[Exercise details]: Present the items as a two-column CSV with the columns "text" and "answer", one row per item, each field quoted and with line breaks replaced by spaces. Begin at the start of the items and stop after the line that contains "(x=31, y=41)".
*** Raw data
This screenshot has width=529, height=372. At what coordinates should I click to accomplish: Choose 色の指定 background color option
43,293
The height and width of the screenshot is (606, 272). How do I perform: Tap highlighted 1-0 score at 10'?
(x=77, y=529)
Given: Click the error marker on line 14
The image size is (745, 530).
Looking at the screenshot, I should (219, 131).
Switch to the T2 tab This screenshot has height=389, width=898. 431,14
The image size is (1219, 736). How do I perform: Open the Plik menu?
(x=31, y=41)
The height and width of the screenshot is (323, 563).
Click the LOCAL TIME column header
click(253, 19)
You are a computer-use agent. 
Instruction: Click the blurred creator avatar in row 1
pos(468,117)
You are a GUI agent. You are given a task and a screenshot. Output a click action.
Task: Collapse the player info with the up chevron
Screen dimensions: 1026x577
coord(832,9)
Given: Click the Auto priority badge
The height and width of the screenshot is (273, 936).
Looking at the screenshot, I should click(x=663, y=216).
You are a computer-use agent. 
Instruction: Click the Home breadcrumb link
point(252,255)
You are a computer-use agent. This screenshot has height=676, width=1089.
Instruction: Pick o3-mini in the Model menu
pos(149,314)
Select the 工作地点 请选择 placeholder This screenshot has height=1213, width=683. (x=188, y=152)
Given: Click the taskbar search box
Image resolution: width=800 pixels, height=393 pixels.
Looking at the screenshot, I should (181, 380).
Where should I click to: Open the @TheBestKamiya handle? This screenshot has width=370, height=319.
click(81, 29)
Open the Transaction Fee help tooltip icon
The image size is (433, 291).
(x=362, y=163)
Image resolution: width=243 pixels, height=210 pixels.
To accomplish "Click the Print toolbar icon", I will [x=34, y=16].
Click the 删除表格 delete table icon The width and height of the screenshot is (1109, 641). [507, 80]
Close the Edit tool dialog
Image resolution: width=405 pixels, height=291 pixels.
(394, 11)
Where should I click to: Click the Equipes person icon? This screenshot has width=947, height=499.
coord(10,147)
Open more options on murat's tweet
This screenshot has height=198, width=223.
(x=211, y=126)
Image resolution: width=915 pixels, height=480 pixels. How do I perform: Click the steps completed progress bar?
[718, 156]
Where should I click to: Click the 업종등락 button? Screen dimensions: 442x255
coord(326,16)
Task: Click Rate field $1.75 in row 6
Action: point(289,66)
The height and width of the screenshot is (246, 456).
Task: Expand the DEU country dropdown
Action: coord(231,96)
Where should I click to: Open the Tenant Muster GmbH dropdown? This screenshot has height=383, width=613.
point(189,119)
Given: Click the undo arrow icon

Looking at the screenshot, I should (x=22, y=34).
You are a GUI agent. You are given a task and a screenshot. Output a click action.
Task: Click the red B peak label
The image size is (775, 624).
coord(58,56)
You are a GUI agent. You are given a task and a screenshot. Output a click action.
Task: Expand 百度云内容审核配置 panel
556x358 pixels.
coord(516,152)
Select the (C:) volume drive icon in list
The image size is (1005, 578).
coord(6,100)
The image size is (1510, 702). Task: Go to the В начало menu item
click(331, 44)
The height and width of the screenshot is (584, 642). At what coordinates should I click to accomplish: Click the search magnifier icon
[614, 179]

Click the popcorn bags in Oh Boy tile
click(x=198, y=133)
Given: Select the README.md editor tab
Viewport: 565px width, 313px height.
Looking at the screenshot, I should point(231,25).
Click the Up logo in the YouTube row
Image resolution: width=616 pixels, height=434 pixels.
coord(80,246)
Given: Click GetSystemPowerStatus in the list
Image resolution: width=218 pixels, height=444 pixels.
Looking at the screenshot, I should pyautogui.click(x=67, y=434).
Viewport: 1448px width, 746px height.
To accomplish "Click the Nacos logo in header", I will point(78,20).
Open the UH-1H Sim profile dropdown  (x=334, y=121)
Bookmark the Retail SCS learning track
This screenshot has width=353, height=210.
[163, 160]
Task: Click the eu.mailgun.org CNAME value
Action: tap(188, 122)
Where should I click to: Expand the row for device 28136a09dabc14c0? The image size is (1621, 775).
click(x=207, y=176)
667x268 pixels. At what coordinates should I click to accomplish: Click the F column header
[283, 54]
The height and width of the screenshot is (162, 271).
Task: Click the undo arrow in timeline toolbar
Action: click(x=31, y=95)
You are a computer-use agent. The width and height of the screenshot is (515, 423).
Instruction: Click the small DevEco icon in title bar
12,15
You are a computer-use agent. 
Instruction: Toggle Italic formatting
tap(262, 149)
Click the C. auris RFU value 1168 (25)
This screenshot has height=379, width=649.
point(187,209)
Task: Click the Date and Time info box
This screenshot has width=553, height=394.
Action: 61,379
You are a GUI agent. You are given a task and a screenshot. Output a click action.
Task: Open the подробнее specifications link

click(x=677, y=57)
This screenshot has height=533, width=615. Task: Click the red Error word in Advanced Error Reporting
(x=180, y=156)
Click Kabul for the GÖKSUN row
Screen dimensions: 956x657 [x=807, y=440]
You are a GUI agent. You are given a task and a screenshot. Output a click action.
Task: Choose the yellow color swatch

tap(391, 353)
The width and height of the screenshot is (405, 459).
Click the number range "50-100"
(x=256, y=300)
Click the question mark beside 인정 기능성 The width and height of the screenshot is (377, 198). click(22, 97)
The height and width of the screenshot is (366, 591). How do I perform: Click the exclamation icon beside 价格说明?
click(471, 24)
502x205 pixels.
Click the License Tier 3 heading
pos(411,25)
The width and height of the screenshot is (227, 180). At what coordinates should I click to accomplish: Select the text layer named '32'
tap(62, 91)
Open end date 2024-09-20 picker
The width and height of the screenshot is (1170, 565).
******
[Right answer]:
text,answer
"This screenshot has width=529, height=372. At what coordinates should I click to accomplish: Choose 色の指定 background color option","43,293"
"The height and width of the screenshot is (606, 272). How do I perform: Tap highlighted 1-0 score at 10'?","(x=77, y=529)"
"Given: Click the error marker on line 14 The image size is (745, 530).","Looking at the screenshot, I should (219, 131)."
"Switch to the T2 tab This screenshot has height=389, width=898.","431,14"
"The image size is (1219, 736). How do I perform: Open the Plik menu?","(x=31, y=41)"